This photo was taken in 2018, when they were both in their 70s, but Speaker of the House Nancy Pelosi is now 82, and Senate Minority Leader Mitch McConnell is 80. Most of our Founding Fathers were younger than 45. (Associated Press)
By Burt Constable
Now that the Independence Day fireworks are over, we Americans can get back to the business of keeping our nation going.
When the Constitution of the United States was ratified in 1789, Elizabeth Powel, a prominent Philadelphia socialite, asked Benjamin Franklin if our new country was a republic or a monarchy.
“A republic, madam, if you can keep it,” replied the Founding Father, who worried a bit about our future.

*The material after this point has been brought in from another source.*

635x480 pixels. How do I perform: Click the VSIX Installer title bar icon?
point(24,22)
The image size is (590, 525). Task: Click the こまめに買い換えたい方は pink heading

“The first man put at the helm will be a good one,” Franklin said of the U.S. presidency, aware that George Washington was assured of being the first to hold that title. “Nobody knows what sort may come afterward. The executive will be always increasing here, as elsewhere, till it ends in a monarchy.”
Maybe we, the people, should look to the younger generation to stop that from happening. We have the oldest president and Senate in history, and the House isn’t far behind. President Biden will be 80 this year. speaker of the House Nancy Pelosi is 82. Minority Leader in the Senate Mitch McConnell is 80. Our average senator is older than 64, while the average member of the House is older than 58.
While people tend to think of our Founding Fathers as old and wise (with a few glaring flaws, especially when it comes to enslaving people and treating women as property), our nation basically was founded by the Generation Xers and Millennials of that era.
Washington was 44 when he signed the Declaration of Independence, and that was the average age of the signers, according to the National Archives. Franklin, at 70, was the oldest to append his signature to that document. Thomas Lynch Jr. and Edward Rutledge both were 26, and 20 more were younger than 40 when they added their signatures. At age 35, U.S. Rep. Lauren Underwood of Naperville is the only Illinois member of Congress younger than Washington was at the signing.